Clearly the optimal strategy for an agent is simply to alternate between the actions **up** and **down**. Even though this is very simple, this strategy requires the agent to correlate its current action with its previous action, something that  $\pi^{\text{basic}}$  cannot do.

A natural extension of  $\pi^{\text{basic}}$  is to use a longer history of actions, observations and rewards in its internal table. Let  $\pi^{\text{2back}}$  be the agent that builds a table of statistics for the expected reward conditioned on the last two actions, rewards and observations. It is immediately clear that  $\pi^{\text{2back}}$  will exploit the structure of the  $\mu^{\text{alt}}$  environment. Furthermore, by definition  $\pi^{\text{2back}}$  is a generalisation of  $\pi^{\text{basic}}$  and thus it will adapt to any regularity that  $\pi^{\text{basic}}$  can adapt to. It follows then that in general  $V_\mu^{\pi^{\text{2back}}} > V_\mu^{\pi^{\text{basic}}}$  and so  $\Upsilon(\pi^{\text{2back}}) > \Upsilon(\pi^{\text{basic}})$ , as we would intuitively expect. In the same way we can extend the history that the agent utilises back further and produce even more powerful agents that are able to adapt to more lengthy temporal structures and which will have still higher machine intelligence.

**A simple forward looking agent.** In some environments simply trying to maximise the next reward is not sufficient, the agent must also take into account the rewards that are likely to follow further into the future, that is, the agent must plan ahead. Consider the following environment  $\mu^{\text{slide}}$ . Let  $\mathcal{R} = [0, 1] \cap \mathbb{Q}$ ,  $\mathcal{A} = \{\text{rest}, \text{climb}\}$  and  $\mathcal{O} = \{\varepsilon\}$ . Intuitively, there is a slide such as you would see in a playground. The agent can rest at the bottom of the slide, for which it receives a reward of  $2^{-k-4}$ . The alternative is to climb the slide, which gives a reward of 0. Once at the top of the slide the agent always slides back down no matter what action is taken; this gives a reward of  $2^{-k}$ . This is illustrated in Figure 2. The environment is completely deterministic.
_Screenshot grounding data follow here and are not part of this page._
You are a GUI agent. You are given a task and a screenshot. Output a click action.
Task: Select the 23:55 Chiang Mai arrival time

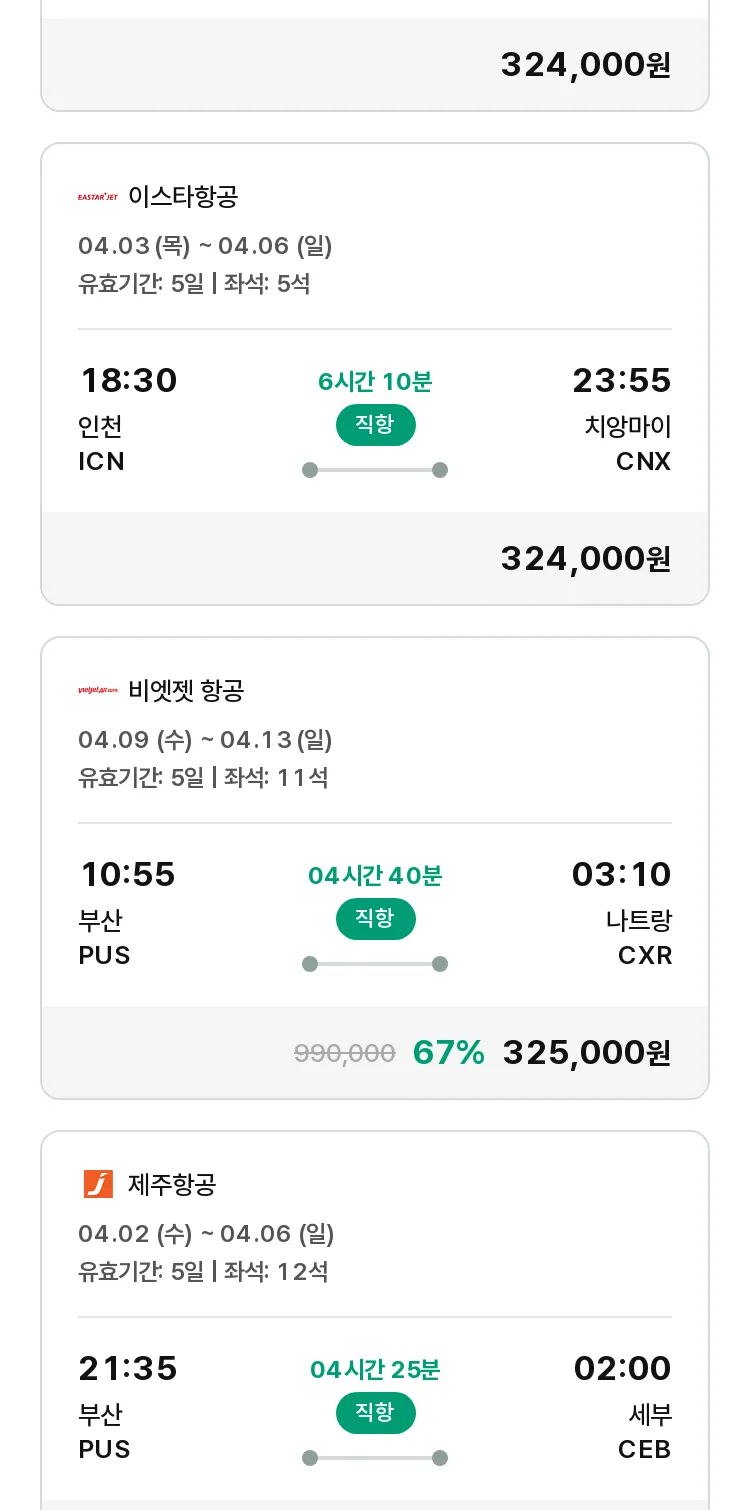621,381

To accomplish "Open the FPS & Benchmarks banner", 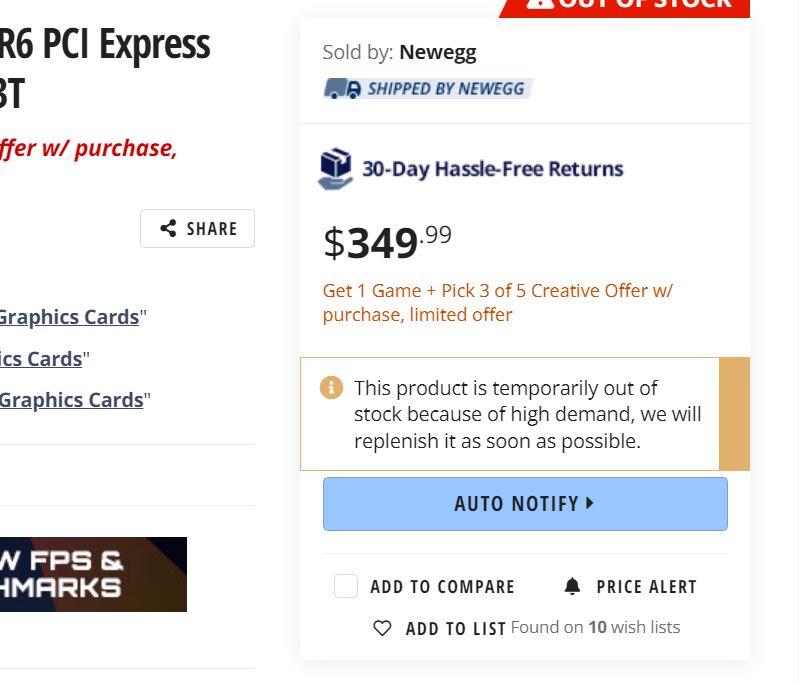I will pos(93,574).
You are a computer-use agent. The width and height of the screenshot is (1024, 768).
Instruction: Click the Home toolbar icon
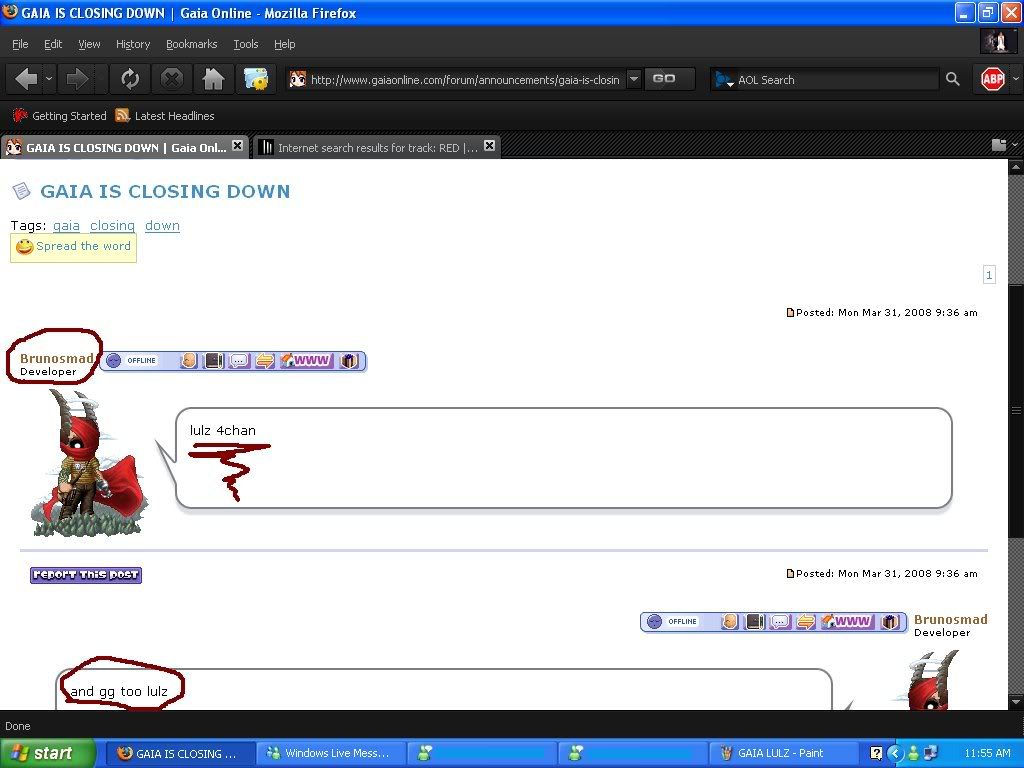click(x=213, y=79)
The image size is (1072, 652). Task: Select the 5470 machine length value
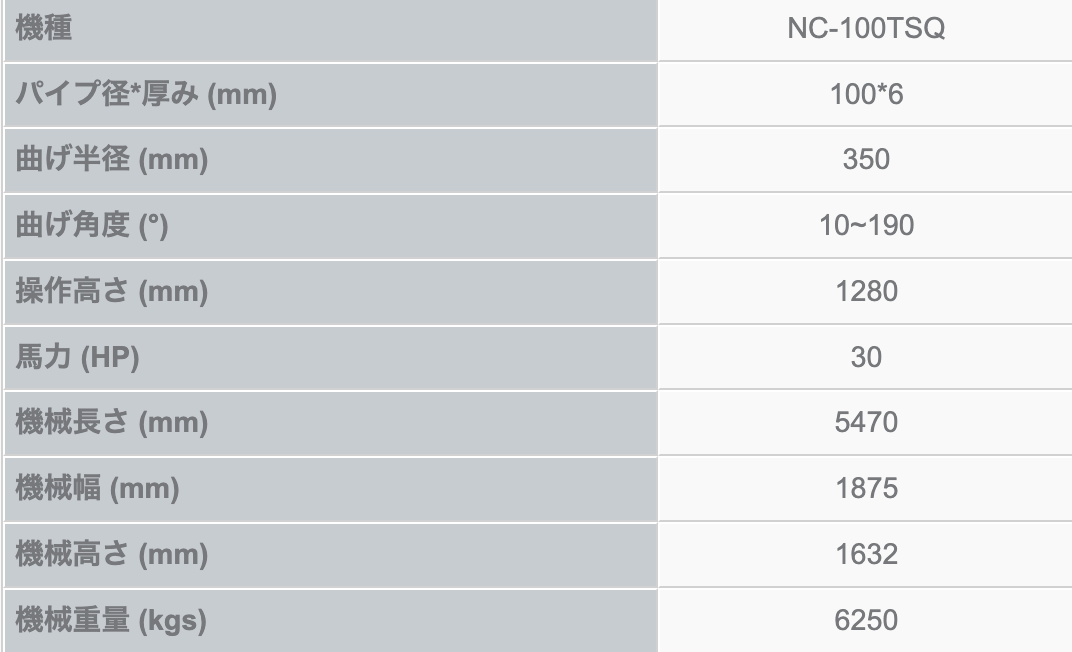pyautogui.click(x=866, y=423)
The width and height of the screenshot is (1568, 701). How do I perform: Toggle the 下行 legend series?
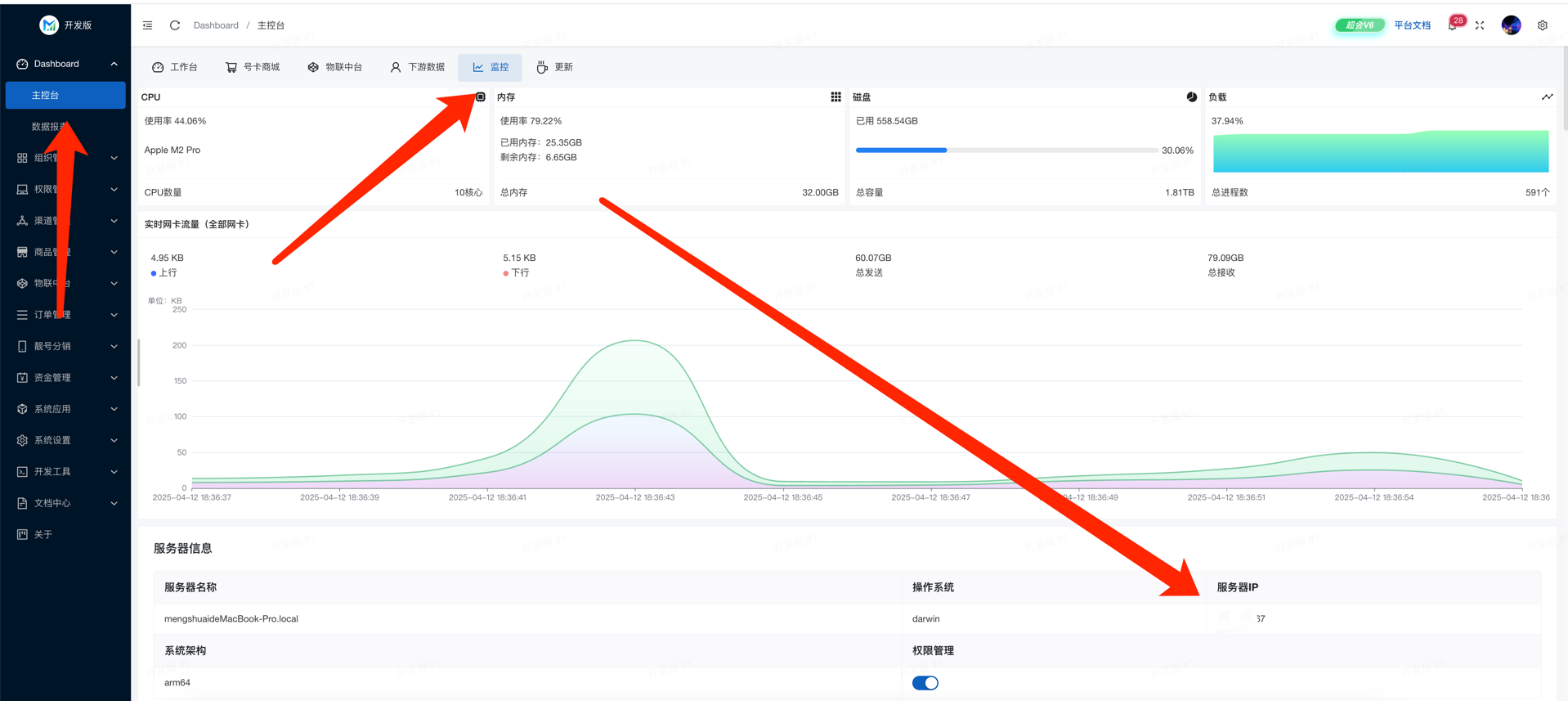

Because climbing receives a reward of 0, while resting receives a reward of  $2^{-k-4}$ , a very shortsighted agent that only tries to maximise the reward in the next cycle will choose to stay at the bottom of the slide. Both  $\pi^{\text{basic}}$  and  $\pi^{\text{2back}}$  have this problem; though they also take random actions 10% probability and so will occasionally climb the slide by chance. Clearly this is not optimal in terms of total reward over time.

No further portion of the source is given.